Letterpress Design & Best Practices

Whether you hire us to design your project, or we print a design provided by you, it’s helpful to have some working knowledge of letterpress printing. Here’s some info to consider when planning a design for letterpress, or hiring us to print.

A Handcrafted Process

The process of making a letterpress print involves specialized skill, time and labor. Unlike digital printing where four colors are printed and combined at the same time (cyan, magenta, yellow, black – CMYK), letterpress is printed one color at a time. Each color requires a unique press setup and a print run of all the sheets of paper. The press must then be fully cleaned and set up for the next color. A design that requires four passes through the press will require more labor, time and money than a design that requires only one or two passes.

Ink, Color & Coverage

Letterpress inks are transparent. This can be used to your advantage by planning an overlap of inks to make a third color. For example, yellow ink overprinted with blue ink will appear green. With thoughtful planning you could execute a three color design using only two ink colors.

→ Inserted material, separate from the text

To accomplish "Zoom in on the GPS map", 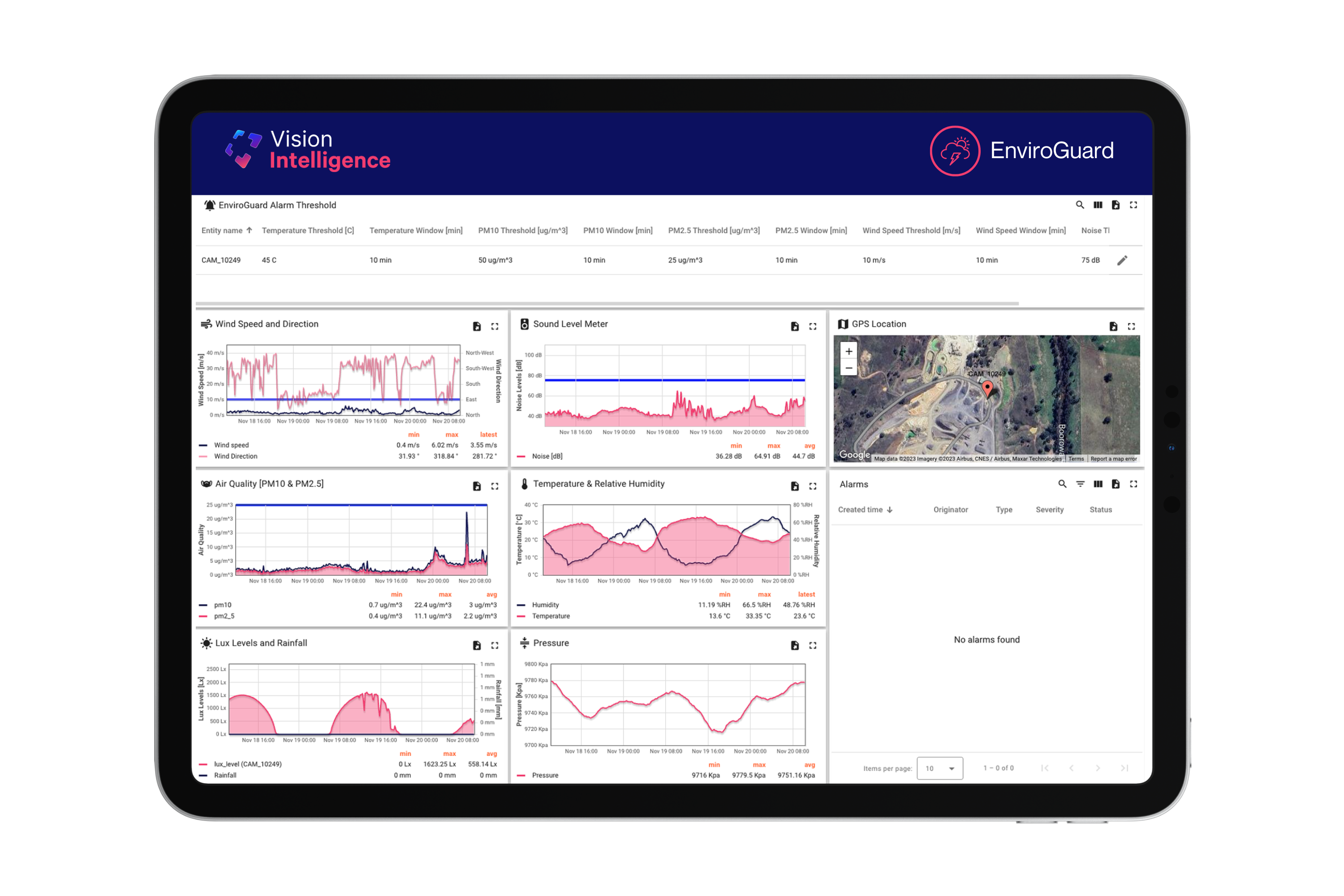I will (x=849, y=351).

Letterpress inks are available in base colors like CMYK, as well as premixed Pantone colors. For the best text readability, a design should use dark ink colors printed on light or medium colored paper stocks.

It’s not possible to letterpress print white ink on black or dark paper and have it appear bright white. This is due to the transparent nature of the inks – the paper shows through and the type appears gray. To achieve opaque, white, debossed (pressed in) text on a dark paper, white foil stamping works best. This is a specialized process that we would need to outsource. An alternative that is readable is printing silver metallic ink on dark paper. Type could also be “knocked out” or “reversed to white” from a solid shape, but with this approach the “white” type won’t be debossed.

It’s possible to print solid shapes and areas of color with letterpress, but we don’t recommend trying to flood a full page with letterpress ink. If you want a full color background select a colored paper, or talk to us about mixing digital printing with letterpress.

A “blind impression” can be used to deboss patterns, line art or text into the paper with no ink or a slight tint. This is a nice way to create texture or subtle background images. A blind impression is priced as one ink color because it requires a press setup and print run.

Type Size & Spacing

Type should be 6 points or larger, anything smaller may not print well. Debossed type will look thicker because of the shadows created by the impression. To ensure readability on a deep impression add some tracking to the text (10-20%). This will increase the letter and word spacing and allow the pillowy look of the impression to appear around the type.

Borders, Rules & Dots

Successfully transforming your file into a printing plate requires that text, rules and dots meet minimum thickness and size requirements. Pay special attention to punctuation marks and dots in lower case letters like “i.” Review all lines, rules and the cross hairs of text, especially if you’ve been scaling things up and down while designing.

• Minimum rule thickness = 0.007˝ or .35 point 

• Minimum dot size = 1.25 point diameter

If your design uses a border frame, please keep at least 0.25˝ of space between the rule and the page edge.

Drawings & Artwork

With letterpress printing it’s possible to print hand drawn line art, calligraphy and even halftones. All line art and calligraphy must be converted into vector images for best printing results. If your design incorporates these types of elements, we can provide guidance for preparing the art, or you can hire us to prepare the art for you.

Best Design Software

The best design software for setting type, drawing artwork and eventually prepping files for plate making is Adobe Illustrator. We prefer to receive your files as native .ai files or as .pdf print files that we can open and adjust in Illustrator. Create a separate art board for each page that needs to be printed. For example, a two sided business card would have two art boards in one Illustrator file.

If you plan to send final art to us we’ll need to share even more detailed production instructions with you, based on the plate maker’s recommendations.